----- EXERCISE MATERIAL

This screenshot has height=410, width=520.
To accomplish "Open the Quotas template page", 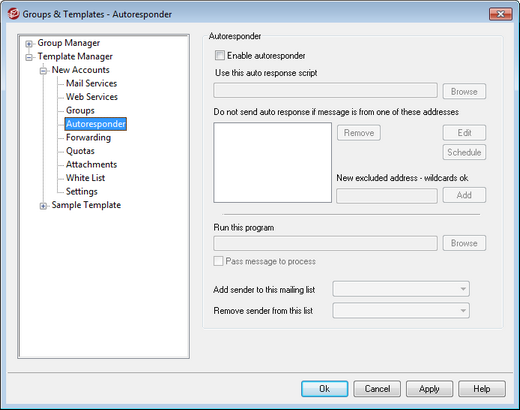I will [x=80, y=151].
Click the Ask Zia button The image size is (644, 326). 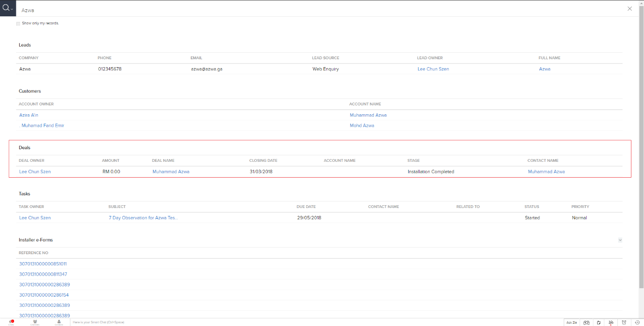[571, 322]
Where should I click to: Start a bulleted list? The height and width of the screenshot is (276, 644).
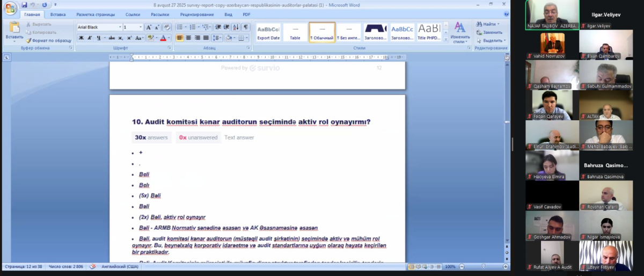pos(180,27)
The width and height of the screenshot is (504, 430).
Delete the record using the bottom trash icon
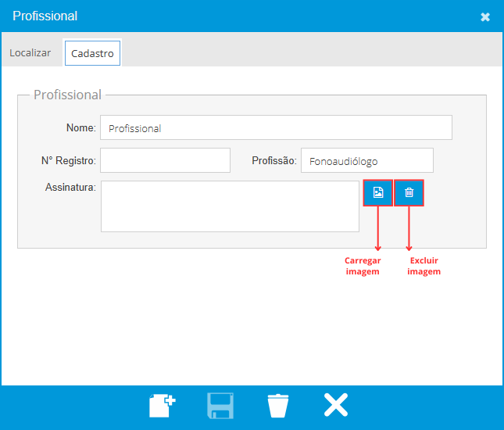(x=277, y=406)
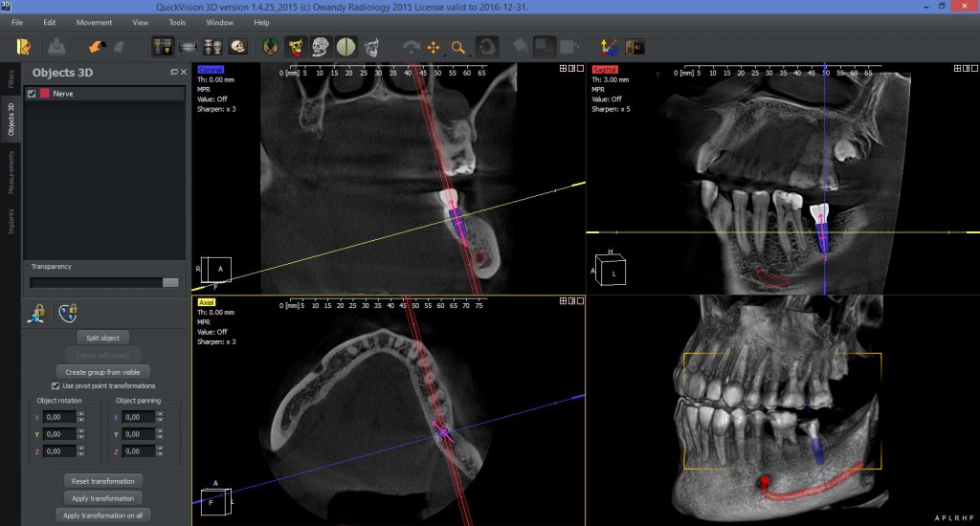Open the Movement menu
The height and width of the screenshot is (526, 980).
point(94,22)
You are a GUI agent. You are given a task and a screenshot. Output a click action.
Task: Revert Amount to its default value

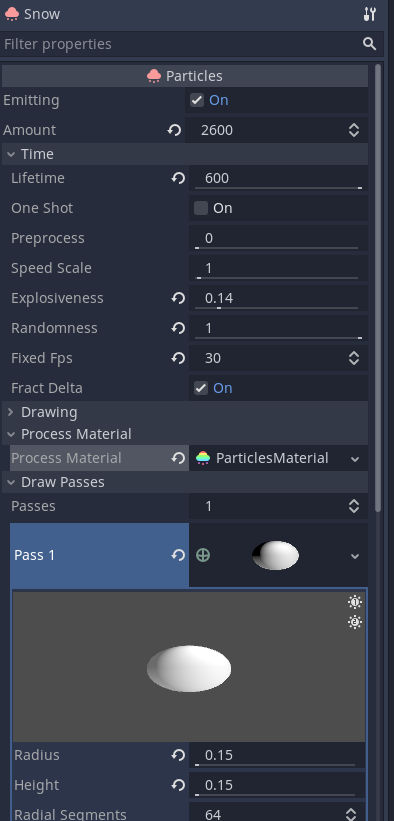pos(174,130)
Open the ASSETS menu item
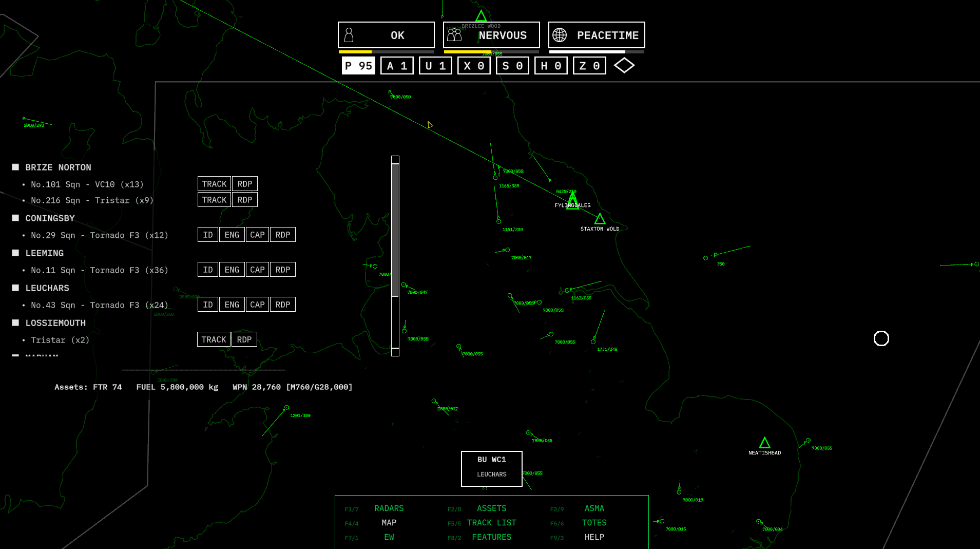 (491, 508)
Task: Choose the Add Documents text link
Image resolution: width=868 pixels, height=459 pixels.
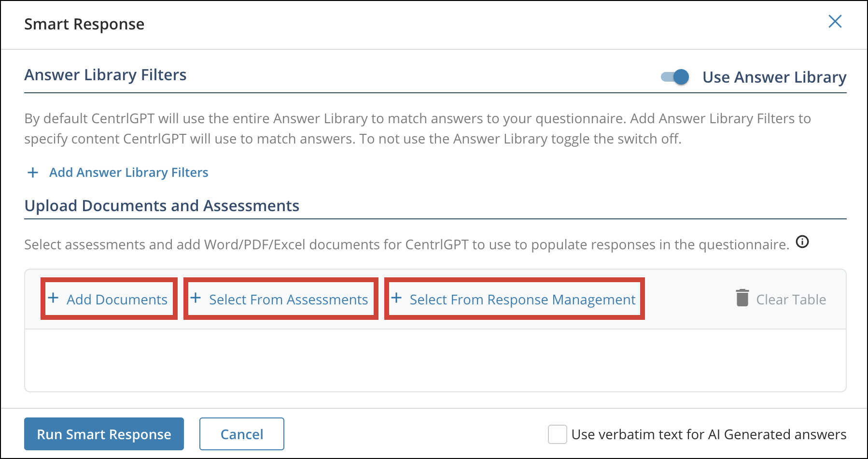Action: [117, 300]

----------

▶ _WHAT IS BEING ASKED_
Once you find the line with "Image resolution: width=868", restate it and every later line of the data word for word, excluding the pictures.

▶ _SOLUTION TO THIS EXERCISE_
Image resolution: width=868 pixels, height=459 pixels.
Action: [117, 300]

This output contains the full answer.